International audience; The extracellular deposition of insoluble amyloid fibrils resulting from the aggregation of the amyloid-beta (A beta) is a pathological feature of neuronal loss in Alzheimer's disease (AD). Numerous small molecules have been reported to interfere with the process of A beta aggregation. Compounds containing aromatic structures, hydrophobic amino acids and/or the alpha-aminoisobutyric acid (Aib) as beta-sheet breaker elements have been reported to be effective inhibitors of A beta aggregation. We synthesized two peptides, one containing the Aib amino acid and the other including its trifluoromethylated analog (R)-alpha-Trifluoromethylalanine ((R)-Tfm-Alanine) and we evaluated the impact of these peptides on A beta amyloid formation.
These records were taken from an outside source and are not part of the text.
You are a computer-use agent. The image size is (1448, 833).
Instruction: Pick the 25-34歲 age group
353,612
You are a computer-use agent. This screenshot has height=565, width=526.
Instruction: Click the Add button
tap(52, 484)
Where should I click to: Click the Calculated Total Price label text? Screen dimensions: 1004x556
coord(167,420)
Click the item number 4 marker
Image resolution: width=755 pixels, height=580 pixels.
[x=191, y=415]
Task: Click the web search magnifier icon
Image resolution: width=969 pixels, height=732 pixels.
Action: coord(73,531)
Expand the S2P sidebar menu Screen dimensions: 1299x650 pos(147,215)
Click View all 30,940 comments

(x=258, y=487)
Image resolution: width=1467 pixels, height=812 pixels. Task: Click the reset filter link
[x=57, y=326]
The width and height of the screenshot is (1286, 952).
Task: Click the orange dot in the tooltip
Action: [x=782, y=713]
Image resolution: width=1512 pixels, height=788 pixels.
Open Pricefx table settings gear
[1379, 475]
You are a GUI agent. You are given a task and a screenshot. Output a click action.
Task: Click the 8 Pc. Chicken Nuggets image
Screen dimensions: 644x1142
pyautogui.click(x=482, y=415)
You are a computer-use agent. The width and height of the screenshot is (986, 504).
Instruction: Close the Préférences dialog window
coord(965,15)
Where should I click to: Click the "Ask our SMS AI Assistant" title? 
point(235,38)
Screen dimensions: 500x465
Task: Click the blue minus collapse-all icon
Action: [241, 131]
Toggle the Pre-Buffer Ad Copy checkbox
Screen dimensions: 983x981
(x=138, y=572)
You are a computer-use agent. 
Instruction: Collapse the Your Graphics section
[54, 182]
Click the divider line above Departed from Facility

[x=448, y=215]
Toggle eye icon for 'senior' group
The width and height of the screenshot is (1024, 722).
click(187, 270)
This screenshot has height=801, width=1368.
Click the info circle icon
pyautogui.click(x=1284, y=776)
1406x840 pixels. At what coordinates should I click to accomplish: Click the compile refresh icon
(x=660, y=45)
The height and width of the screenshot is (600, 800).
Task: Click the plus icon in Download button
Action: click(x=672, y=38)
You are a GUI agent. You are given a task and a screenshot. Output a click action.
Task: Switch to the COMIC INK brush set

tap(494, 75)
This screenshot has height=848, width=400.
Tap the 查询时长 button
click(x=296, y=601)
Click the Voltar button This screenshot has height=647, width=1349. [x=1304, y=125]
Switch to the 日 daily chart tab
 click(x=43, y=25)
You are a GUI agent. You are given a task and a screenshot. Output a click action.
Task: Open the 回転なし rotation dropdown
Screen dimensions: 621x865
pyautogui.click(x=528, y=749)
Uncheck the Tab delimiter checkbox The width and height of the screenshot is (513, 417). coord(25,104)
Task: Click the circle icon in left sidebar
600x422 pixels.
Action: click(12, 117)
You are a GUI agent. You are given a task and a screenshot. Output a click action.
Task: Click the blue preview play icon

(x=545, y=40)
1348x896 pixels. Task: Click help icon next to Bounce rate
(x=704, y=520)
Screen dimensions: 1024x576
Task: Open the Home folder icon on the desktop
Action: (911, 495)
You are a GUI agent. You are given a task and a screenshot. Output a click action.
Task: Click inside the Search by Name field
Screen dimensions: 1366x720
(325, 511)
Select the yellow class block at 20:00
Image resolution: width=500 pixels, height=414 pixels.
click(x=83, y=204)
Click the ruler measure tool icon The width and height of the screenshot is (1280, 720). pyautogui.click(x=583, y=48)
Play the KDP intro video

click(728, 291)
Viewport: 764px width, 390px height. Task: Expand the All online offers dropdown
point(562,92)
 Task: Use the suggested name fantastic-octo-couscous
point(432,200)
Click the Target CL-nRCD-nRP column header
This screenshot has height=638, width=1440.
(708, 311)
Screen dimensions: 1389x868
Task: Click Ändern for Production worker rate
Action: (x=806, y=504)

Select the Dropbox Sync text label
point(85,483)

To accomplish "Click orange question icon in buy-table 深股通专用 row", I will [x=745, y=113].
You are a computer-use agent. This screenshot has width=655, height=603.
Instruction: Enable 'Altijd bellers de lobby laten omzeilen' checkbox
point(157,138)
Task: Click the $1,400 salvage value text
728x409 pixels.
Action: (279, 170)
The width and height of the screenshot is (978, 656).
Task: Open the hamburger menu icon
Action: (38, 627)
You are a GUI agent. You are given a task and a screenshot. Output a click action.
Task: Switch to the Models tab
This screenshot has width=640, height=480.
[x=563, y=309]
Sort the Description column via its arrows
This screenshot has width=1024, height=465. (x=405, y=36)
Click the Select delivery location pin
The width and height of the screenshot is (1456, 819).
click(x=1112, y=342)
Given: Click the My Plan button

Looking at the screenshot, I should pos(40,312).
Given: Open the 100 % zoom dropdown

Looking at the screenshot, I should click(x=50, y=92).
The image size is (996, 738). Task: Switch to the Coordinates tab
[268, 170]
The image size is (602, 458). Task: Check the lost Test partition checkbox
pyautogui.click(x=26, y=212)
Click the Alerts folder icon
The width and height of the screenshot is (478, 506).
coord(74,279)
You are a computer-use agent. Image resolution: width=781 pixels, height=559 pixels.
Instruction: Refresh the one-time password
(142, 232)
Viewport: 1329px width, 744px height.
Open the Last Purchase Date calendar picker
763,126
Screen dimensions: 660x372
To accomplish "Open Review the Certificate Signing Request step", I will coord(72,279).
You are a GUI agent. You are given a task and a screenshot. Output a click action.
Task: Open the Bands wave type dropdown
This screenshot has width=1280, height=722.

The compounds were tested by standard methods such as thioflavin-T fluorescence spectroscopy and transmission electron microscopy but also by circular dichroism, liquid state nuclear magnetic resonance (NMR) and NMR saturation transfer difference (STD) experiments to further characterize the effect of the two molecules on A beta structure and on the kinetics of depletion of monomeric, soluble A beta. Our results demonstrate that the peptide containing Aib reduces the quantity of aggregates containing beta-sheet structure but slightly inhibits A beta fibril formation, while the molecule including the trifluoromethyl (Tfm) group slows down the kinetics of A beta fibril formation, delays the random coil to beta-sheet structure transition and induces a change in the oligomerization pathway. These results suggest that the hydrophobic Tfm group has a better affinity with A beta than the methyl groups of the Aib and that this Tfm group is effective and important in preventing the A beta aggregation.